TASK GOAL
Each entry in the listing below should be returned precisely as it is.

MATERIAL FOR THIS EXERCISE
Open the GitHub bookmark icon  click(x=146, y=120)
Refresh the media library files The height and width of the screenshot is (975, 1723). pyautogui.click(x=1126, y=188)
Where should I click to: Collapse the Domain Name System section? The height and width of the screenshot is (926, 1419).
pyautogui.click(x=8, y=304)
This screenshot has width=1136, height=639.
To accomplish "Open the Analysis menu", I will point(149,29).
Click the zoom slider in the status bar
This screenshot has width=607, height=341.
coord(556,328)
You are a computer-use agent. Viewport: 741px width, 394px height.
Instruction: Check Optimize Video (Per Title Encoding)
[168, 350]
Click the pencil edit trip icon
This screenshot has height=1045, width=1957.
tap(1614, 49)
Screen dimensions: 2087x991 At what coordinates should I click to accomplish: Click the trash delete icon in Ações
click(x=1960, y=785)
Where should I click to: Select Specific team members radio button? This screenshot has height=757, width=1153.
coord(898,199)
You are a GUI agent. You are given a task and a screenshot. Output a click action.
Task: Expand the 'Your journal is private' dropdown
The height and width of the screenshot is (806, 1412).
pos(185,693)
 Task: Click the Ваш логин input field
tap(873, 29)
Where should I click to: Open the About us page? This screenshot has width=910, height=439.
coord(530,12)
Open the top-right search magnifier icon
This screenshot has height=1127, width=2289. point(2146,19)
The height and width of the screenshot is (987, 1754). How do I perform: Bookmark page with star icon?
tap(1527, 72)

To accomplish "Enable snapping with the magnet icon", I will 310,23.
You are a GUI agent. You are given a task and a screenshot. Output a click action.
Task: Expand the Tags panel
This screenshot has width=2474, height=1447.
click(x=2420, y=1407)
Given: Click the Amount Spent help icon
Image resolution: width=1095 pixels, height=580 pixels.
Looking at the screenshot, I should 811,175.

EXPECTED ANSWER
Open the GitHub bookmark icon  click(x=146, y=120)
Refresh the media library files The height and width of the screenshot is (975, 1723). pyautogui.click(x=1126, y=188)
Where should I click to: Collapse the Domain Name System section? The height and width of the screenshot is (926, 1419).
pyautogui.click(x=8, y=304)
This screenshot has width=1136, height=639.
To accomplish "Open the Analysis menu", I will point(149,29).
Click the zoom slider in the status bar
This screenshot has width=607, height=341.
coord(556,328)
You are a computer-use agent. Viewport: 741px width, 394px height.
Instruction: Check Optimize Video (Per Title Encoding)
[168, 350]
Click the pencil edit trip icon
This screenshot has height=1045, width=1957.
tap(1614, 49)
Screen dimensions: 2087x991 At what coordinates should I click to accomplish: Click the trash delete icon in Ações
click(x=1960, y=785)
Where should I click to: Select Specific team members radio button? This screenshot has height=757, width=1153.
coord(898,199)
You are a GUI agent. You are given a task and a screenshot. Output a click action.
Task: Expand the 'Your journal is private' dropdown
The height and width of the screenshot is (806, 1412).
pos(185,693)
 Task: Click the Ваш логин input field
tap(873, 29)
Where should I click to: Open the About us page? This screenshot has width=910, height=439.
coord(530,12)
Open the top-right search magnifier icon
This screenshot has height=1127, width=2289. point(2146,19)
The height and width of the screenshot is (987, 1754). How do I perform: Bookmark page with star icon?
tap(1527, 72)

To accomplish "Enable snapping with the magnet icon", I will 310,23.
You are a GUI agent. You are given a task and a screenshot. Output a click action.
Task: Expand the Tags panel
This screenshot has width=2474, height=1447.
click(x=2420, y=1407)
Given: Click the Amount Spent help icon
Image resolution: width=1095 pixels, height=580 pixels.
Looking at the screenshot, I should 811,175.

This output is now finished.